◆ TEXT EXCERPT
◆ ◆ ◆

FFT based adaptive MVDR beamforming

2012 9월 22
3 답변
조회 수: 12 (30일)

0 개 추천

Hello,
I have a small question on FFT based adaptive beamforming based on Spectral Matrix Inversion technique.
I have estimated the Spectral Matrix (Sxx) from my data by dividing it into blocks and averaging them for each bin, to get sufficient rank on the matrix.
Now my question is :
To produce the MVDR weighting vector (8x1 vector in my case since I have 8 microphones) for each bin, I multiply the inverse of Sxx for each bin (say bin#1) with the steering vector 'a' given by exp(i*2*pi*D*omega), where D is the set of time delays(8x1 vector) pointing towards look direction(say +10°). Here what should be 'omega'? Isit equal to the first frequency bin of data from first channel and so on for all the bins? please clarify.

◆ ◆ ◆

◆ DATASET SECTION

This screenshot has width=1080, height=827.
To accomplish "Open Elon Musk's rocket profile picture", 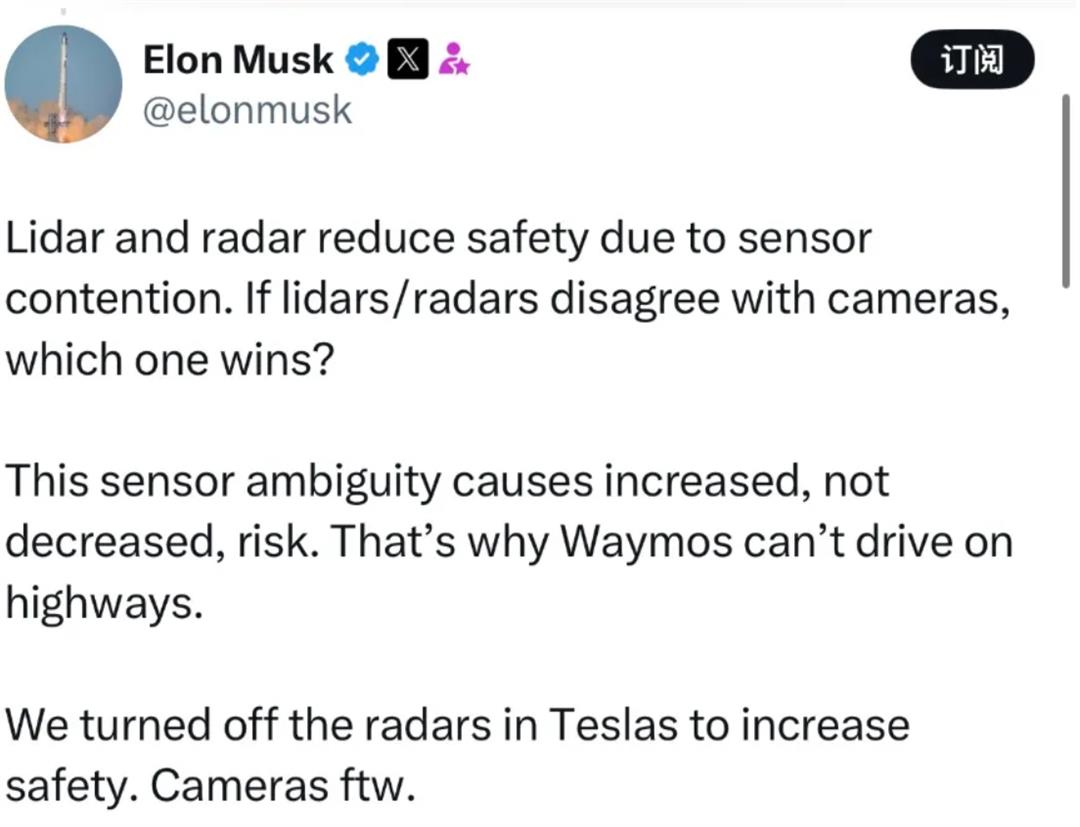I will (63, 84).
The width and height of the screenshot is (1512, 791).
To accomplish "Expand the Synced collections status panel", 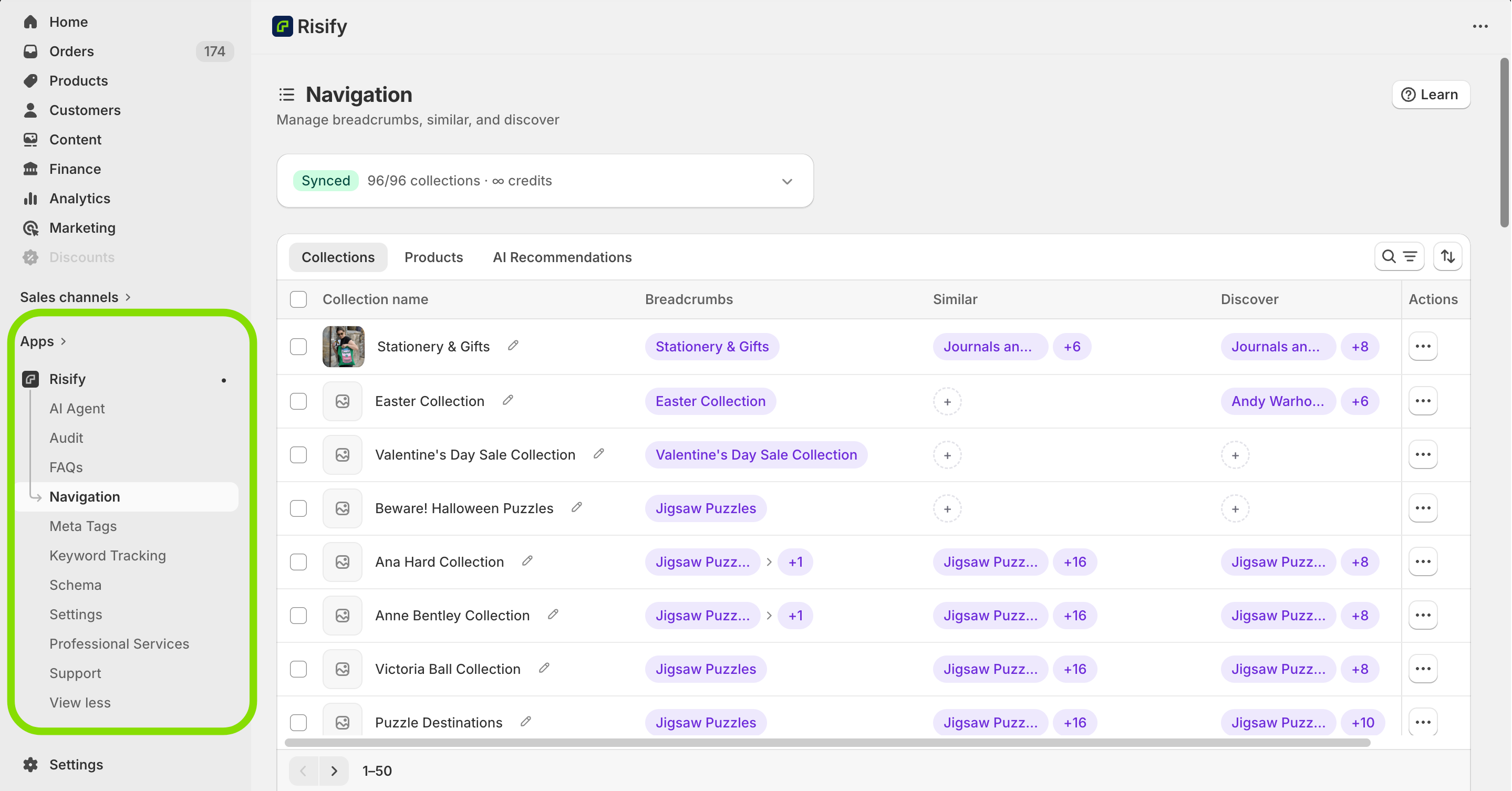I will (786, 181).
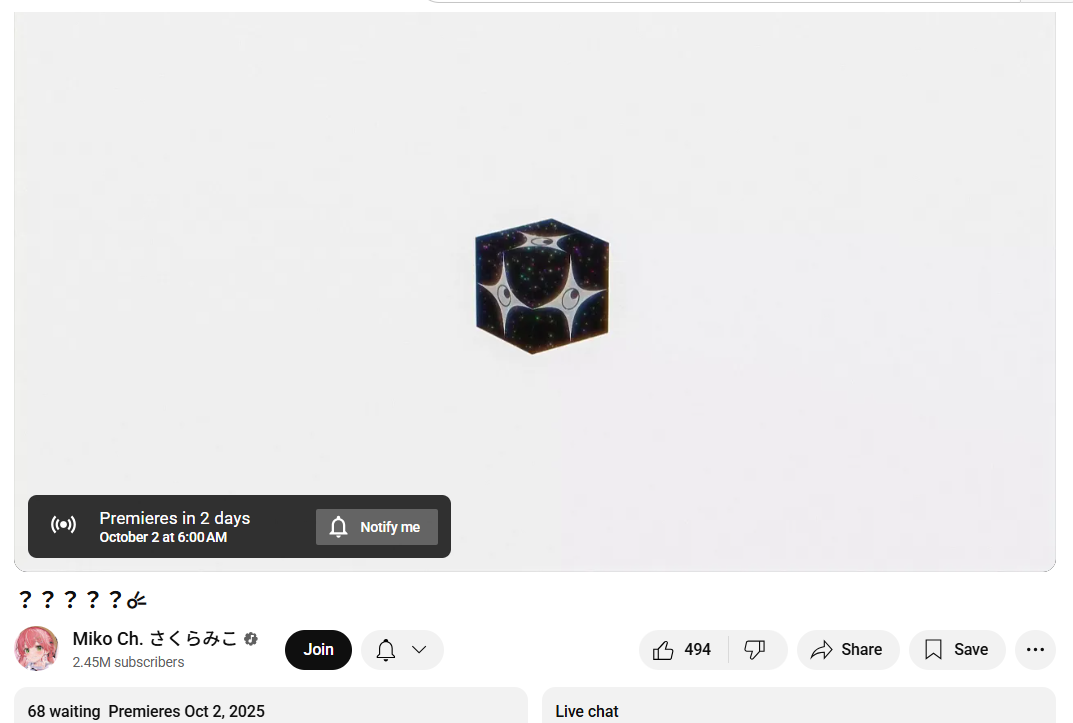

◆ ◆ ◆

◆ OBJECTIVES
a: According to the beamforming post, how many microphones are in the setup?
b: Translate this sentence from the beamforming post into Spanish: "I have a small question on FFT based adaptive beamforming based on Spectral Matrix Inversion technique."

◆ OUTPUTS IN ORDER
a: Eight microphones.

b: Tengo una pequeña pregunta sobre la conformación de haz adaptativa basada en FFT, basada en la técnica de inversión de la matriz espectral.